Steve Mann can be called the legendary leader of the wearables. As early as the 1970s, Mann began his “wearable computing” research. It wasn’t until 2012 that Google released the “Google Glasses” that wearable devices entered the public’s field of vision, and the public recognized the value of Mann’s research.
He has been using wearables to help improve his vision. With the development of technology, wearable devices can enhance human capabilities. At the same time, wearable devices have changed from awkward and bulky to light and smart, and have become more convenient to operate. Wearable intelligent devices can rely on the human body’s natural actions.
But wearable devices can have specific problems. First, the higher the amount of personal data that can be obtained, the higher the amount of private information therein, and the risk of personal privacy leakage increases significantly.

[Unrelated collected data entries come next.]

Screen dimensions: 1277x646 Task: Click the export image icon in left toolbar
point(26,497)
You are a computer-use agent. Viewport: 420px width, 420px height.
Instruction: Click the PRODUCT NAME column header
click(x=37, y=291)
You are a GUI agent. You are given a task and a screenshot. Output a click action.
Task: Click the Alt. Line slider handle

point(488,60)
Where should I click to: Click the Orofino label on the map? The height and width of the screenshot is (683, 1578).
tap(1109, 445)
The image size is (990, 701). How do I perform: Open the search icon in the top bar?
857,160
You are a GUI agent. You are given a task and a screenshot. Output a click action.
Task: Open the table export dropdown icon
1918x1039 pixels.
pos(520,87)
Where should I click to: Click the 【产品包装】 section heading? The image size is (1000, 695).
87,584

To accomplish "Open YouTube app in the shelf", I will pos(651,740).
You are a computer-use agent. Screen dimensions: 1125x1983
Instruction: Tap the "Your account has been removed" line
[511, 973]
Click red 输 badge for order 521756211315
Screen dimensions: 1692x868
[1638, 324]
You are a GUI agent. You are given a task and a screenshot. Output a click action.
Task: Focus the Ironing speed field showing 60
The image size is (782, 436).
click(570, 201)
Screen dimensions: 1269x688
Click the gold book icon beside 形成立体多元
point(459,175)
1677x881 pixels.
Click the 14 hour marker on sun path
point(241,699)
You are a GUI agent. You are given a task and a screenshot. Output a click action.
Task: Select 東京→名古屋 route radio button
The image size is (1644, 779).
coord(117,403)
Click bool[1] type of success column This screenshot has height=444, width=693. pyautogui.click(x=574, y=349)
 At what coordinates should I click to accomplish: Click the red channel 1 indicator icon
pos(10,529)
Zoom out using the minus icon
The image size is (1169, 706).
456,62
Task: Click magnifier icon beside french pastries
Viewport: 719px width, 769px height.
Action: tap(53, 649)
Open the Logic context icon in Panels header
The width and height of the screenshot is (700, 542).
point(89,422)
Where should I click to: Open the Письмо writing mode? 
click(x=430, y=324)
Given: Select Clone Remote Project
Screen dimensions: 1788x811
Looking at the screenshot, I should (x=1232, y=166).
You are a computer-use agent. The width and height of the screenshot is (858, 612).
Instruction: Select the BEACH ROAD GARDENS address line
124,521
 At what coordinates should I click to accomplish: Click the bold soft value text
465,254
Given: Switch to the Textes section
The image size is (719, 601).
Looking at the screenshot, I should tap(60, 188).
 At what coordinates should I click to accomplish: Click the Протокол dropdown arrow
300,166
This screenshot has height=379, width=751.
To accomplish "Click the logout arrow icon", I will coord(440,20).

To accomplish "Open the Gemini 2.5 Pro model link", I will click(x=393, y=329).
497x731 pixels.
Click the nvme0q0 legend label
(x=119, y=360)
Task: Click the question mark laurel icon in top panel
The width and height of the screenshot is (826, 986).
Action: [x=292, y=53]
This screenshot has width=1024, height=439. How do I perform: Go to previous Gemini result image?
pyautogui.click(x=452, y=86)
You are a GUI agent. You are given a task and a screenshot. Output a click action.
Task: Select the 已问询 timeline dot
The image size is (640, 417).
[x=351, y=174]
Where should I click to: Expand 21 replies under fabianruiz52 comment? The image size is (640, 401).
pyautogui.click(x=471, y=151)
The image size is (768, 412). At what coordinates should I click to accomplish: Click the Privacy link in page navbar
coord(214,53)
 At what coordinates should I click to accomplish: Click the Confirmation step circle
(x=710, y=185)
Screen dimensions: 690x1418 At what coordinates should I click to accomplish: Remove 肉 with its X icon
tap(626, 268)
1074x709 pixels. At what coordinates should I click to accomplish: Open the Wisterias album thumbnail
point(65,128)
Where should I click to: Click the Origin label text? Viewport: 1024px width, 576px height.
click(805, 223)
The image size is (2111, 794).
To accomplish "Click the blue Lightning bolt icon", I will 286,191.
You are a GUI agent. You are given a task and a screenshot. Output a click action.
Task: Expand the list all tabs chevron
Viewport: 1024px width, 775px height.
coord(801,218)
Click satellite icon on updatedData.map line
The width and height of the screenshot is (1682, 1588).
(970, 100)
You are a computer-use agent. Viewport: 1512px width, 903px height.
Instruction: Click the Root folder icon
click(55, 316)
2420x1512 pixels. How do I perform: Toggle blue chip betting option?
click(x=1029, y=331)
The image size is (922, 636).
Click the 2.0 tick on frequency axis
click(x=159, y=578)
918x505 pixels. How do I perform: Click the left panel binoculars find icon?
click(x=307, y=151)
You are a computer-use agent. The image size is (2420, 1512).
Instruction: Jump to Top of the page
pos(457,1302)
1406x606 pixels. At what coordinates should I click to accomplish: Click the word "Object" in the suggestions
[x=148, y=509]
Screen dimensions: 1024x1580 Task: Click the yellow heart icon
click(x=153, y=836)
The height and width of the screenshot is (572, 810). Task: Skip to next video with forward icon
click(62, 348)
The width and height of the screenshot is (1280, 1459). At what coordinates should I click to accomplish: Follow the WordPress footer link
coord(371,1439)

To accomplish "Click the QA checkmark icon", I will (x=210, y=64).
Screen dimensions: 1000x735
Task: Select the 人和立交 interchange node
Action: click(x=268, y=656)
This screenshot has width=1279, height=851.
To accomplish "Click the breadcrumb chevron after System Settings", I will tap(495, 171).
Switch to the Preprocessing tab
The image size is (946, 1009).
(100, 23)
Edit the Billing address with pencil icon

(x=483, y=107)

Secondly, wearable devices are expensive and have a short battery life. The battery life of an ordinary smartwatch is about 24 hours. If more functions are turned on, the power consumption will increase, so that users have to recharge twice a day to use frequently. Finally, many smartwatch functions require a mobile phone to be able to use them, and sometimes consumers may feel that they are superfluous.
From 2004 to 2040, Alberto Frigo has been photographing everything he has touched with his right hand with a camera in his left hand.
He quantified his life. The quantified life provided a digital means to reflect and guide his life and provided data support for a productive life. The popularity of self-quantification benefits from the upgrade of mobile phone software and hardware and wearable devices and data tracking can be more accurate and meaningful. This can better understand yourself.
There are also some problems with the quantified self. First of all, data security has always been a concern of people. In many cases, this is a personal privacy issue. The problem of data security has also brought resistance to unified data sharing.